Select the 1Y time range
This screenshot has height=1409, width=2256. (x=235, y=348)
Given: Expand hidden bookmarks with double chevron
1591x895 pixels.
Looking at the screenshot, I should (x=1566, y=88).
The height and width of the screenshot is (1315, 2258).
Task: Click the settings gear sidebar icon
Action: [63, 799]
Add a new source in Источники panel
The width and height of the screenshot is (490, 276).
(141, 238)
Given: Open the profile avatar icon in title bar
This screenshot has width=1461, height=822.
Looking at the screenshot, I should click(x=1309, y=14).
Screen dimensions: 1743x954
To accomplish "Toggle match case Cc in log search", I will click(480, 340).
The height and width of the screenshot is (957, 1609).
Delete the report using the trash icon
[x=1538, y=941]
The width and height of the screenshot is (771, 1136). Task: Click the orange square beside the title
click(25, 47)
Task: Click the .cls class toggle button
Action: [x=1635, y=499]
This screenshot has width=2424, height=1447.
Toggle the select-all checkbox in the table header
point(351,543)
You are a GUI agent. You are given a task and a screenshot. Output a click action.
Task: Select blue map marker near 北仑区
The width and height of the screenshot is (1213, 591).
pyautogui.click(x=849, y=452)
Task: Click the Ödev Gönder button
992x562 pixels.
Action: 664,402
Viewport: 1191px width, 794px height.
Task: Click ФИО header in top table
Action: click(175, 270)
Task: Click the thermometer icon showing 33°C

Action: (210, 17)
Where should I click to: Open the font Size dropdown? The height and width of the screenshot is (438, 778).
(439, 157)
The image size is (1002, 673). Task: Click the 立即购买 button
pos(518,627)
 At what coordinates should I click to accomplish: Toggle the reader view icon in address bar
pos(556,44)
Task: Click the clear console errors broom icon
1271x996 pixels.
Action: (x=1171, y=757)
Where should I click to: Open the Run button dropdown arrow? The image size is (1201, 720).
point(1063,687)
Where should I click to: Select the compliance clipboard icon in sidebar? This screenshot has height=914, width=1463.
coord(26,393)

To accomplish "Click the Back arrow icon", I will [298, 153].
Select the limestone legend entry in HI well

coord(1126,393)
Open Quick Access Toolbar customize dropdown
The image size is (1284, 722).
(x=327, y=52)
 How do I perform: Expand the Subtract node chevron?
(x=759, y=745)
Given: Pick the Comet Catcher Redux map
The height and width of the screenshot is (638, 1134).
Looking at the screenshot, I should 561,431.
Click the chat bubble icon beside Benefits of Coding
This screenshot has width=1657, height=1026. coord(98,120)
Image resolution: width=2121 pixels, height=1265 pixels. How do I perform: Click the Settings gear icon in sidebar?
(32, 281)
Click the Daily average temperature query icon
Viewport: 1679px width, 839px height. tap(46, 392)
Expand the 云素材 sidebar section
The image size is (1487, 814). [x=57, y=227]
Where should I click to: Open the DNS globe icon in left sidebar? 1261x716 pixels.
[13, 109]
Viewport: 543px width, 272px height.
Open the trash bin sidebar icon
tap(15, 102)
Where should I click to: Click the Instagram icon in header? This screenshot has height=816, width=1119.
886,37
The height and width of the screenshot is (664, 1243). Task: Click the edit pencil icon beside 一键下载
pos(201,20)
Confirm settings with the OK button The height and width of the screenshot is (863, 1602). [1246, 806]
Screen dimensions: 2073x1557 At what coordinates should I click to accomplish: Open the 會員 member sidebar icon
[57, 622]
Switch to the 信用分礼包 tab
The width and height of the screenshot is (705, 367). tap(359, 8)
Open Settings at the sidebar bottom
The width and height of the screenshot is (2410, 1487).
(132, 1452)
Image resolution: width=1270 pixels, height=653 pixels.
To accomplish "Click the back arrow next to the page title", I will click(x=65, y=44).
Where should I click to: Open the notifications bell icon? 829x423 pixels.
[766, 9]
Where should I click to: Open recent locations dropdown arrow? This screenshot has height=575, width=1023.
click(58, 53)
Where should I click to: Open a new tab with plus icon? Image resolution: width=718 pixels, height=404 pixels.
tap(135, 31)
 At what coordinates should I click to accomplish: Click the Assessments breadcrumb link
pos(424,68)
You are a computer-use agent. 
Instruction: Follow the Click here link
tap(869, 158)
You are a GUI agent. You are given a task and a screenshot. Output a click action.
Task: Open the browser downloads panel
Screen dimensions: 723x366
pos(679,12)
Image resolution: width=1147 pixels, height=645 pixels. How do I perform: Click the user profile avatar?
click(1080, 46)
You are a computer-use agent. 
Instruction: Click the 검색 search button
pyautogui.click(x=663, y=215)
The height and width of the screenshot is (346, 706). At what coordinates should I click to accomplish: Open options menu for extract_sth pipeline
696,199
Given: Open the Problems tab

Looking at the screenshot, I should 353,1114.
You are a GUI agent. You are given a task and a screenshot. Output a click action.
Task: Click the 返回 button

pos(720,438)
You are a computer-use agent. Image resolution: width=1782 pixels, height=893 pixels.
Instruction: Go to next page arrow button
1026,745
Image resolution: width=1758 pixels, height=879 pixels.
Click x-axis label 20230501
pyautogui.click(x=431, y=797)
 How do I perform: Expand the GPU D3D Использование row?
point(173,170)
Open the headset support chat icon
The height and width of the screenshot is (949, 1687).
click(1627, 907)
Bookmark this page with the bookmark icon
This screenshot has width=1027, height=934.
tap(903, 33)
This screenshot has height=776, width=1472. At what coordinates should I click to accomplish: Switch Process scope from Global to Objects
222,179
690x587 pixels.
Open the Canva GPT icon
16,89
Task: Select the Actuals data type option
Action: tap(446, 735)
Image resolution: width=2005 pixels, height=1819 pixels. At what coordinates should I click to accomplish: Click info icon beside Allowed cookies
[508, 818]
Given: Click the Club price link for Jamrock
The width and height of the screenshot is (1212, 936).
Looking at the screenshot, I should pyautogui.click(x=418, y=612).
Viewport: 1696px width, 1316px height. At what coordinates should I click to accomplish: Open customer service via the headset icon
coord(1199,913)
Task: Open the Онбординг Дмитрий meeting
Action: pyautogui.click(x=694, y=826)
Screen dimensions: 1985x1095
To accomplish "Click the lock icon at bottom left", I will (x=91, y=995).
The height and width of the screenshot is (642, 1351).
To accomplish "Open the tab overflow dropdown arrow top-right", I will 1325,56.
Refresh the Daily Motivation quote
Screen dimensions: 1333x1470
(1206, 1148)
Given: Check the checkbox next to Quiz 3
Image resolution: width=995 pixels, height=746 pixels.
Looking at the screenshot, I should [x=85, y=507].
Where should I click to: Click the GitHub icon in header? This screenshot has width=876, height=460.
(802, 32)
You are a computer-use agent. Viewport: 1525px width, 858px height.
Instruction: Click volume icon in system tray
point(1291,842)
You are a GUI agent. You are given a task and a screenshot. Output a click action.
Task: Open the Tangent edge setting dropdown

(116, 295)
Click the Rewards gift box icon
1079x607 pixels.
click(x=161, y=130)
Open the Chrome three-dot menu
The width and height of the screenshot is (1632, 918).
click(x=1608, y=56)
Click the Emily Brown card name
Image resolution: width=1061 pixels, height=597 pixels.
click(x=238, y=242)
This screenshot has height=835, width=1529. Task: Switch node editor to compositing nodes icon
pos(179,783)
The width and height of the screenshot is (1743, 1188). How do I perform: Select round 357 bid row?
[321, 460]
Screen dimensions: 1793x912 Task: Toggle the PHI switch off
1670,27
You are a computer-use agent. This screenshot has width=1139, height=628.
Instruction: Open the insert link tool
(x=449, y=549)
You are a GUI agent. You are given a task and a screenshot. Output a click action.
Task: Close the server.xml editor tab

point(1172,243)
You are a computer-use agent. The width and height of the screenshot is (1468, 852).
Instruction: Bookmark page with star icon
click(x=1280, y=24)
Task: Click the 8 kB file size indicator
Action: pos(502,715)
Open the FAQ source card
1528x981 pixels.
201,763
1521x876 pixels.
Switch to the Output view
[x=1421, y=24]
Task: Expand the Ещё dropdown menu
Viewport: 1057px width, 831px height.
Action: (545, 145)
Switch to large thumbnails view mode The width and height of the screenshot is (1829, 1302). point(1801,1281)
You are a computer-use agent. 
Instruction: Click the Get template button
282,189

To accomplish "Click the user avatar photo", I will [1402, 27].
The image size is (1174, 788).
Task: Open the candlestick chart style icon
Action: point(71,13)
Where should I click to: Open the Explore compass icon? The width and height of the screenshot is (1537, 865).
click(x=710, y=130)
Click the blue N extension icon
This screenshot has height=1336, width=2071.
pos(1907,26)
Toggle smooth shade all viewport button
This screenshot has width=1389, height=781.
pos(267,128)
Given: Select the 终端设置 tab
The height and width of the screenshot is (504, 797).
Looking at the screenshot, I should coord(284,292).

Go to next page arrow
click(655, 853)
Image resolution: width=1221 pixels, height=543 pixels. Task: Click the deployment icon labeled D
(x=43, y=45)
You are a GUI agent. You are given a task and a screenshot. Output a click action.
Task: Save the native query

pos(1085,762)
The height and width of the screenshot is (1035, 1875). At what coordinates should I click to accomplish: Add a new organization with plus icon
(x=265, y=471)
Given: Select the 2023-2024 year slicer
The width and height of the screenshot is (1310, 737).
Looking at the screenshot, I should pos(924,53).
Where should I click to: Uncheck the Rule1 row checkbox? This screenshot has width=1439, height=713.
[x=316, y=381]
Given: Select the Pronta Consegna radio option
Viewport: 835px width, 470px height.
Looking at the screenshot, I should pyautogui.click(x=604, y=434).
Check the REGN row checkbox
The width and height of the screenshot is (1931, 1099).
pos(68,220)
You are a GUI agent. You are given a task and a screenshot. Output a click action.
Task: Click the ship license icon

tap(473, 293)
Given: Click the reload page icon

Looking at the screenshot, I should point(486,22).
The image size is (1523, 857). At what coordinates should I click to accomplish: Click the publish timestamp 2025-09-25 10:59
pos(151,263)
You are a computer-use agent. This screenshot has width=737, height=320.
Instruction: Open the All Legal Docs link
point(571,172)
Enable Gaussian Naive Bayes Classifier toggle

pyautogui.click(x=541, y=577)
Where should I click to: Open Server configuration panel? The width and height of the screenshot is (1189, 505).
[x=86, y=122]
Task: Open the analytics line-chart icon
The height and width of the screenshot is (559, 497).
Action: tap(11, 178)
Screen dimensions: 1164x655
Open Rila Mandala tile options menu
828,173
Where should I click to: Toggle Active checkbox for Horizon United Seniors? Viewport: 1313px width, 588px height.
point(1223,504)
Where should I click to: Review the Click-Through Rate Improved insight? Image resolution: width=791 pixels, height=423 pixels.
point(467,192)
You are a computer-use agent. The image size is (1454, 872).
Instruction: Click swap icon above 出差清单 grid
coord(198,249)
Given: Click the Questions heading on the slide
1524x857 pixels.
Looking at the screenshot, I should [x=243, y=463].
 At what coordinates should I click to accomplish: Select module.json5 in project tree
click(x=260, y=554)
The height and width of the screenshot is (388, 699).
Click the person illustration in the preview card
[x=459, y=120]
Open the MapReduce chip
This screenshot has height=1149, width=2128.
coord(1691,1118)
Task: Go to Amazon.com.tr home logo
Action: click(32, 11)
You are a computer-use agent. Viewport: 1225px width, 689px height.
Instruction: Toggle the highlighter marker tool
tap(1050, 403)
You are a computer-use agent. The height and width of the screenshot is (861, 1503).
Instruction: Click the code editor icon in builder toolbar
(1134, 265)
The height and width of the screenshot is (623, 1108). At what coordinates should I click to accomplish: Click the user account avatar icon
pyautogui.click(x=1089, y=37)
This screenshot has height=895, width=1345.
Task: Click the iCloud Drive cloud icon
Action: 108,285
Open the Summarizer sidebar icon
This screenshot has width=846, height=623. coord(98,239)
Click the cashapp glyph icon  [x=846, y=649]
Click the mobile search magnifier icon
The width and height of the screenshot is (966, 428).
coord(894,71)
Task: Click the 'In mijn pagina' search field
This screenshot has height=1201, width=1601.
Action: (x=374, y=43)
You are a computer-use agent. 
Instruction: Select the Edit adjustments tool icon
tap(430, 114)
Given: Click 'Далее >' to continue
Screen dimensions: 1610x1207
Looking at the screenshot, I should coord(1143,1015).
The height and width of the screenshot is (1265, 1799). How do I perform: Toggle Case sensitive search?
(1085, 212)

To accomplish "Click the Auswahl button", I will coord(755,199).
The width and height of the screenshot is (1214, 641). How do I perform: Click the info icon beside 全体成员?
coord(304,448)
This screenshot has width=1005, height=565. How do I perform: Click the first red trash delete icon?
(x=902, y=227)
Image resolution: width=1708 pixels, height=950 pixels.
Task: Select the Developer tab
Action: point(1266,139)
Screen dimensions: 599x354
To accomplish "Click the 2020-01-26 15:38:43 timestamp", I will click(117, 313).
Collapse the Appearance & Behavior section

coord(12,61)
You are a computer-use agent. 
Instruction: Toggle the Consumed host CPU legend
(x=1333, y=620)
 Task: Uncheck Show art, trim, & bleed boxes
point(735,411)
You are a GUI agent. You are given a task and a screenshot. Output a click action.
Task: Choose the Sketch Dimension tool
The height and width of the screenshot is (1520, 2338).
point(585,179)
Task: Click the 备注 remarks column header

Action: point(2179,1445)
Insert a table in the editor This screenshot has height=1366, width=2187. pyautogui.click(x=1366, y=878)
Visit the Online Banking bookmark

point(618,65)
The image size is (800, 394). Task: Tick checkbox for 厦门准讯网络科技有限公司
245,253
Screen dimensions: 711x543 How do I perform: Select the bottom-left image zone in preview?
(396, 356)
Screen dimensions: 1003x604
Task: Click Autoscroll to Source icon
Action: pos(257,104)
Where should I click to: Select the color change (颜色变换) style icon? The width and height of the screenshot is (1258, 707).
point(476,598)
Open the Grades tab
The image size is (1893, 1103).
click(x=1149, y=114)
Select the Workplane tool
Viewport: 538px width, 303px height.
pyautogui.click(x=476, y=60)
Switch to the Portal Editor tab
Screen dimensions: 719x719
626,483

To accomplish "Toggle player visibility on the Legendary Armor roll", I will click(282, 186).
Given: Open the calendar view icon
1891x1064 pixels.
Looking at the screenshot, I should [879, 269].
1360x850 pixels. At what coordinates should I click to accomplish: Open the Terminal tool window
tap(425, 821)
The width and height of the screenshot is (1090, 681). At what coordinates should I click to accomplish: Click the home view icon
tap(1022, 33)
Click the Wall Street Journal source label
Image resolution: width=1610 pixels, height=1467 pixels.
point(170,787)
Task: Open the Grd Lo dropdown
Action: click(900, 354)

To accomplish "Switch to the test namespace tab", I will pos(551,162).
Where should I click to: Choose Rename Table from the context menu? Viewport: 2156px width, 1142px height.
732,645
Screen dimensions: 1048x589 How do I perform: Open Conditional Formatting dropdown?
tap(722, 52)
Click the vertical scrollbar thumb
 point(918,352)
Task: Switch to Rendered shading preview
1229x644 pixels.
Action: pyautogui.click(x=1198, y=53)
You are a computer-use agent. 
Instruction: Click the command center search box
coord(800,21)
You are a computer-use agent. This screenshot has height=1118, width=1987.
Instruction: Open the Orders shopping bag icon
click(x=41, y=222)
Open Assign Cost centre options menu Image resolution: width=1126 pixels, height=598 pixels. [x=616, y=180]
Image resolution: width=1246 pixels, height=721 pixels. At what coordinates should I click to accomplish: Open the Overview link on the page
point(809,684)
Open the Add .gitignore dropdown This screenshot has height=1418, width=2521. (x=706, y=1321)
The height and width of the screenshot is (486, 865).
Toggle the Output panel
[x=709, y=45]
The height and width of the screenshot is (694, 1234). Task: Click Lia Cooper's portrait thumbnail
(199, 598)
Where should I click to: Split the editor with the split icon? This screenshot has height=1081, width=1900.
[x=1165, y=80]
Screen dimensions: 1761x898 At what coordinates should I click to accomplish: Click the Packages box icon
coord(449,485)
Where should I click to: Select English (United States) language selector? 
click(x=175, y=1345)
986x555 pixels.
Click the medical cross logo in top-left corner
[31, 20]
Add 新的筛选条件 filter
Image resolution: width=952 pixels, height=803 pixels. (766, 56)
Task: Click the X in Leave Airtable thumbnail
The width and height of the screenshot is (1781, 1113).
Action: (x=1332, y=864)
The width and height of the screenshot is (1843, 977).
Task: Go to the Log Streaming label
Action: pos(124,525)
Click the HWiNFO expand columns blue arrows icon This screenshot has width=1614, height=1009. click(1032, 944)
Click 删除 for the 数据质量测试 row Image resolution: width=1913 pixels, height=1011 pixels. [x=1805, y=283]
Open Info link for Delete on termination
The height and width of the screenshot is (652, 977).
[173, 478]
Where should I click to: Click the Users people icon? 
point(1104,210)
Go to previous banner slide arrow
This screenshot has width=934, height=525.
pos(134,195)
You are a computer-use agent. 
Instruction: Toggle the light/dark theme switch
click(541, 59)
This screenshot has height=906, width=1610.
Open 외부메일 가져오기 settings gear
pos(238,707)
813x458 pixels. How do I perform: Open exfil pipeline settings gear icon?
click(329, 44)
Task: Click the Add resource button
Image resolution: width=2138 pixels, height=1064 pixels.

++++

Copy out precisely the lines from the line with "Screen dimensions: 1333x1470" to the line with "Open the Chrome three-dot menu" in the material above, including those two lines and omitting all the rest.

*OUTPUT OF THE TASK:*
Screen dimensions: 1333x1470
(1206, 1148)
Given: Check the checkbox next to Quiz 3
Image resolution: width=995 pixels, height=746 pixels.
Looking at the screenshot, I should [x=85, y=507].
Where should I click to: Click the GitHub icon in header? This screenshot has width=876, height=460.
(802, 32)
You are a computer-use agent. Viewport: 1525px width, 858px height.
Instruction: Click volume icon in system tray
point(1291,842)
You are a GUI agent. You are given a task and a screenshot. Output a click action.
Task: Open the Tangent edge setting dropdown

(116, 295)
Click the Rewards gift box icon
1079x607 pixels.
click(x=161, y=130)
Open the Chrome three-dot menu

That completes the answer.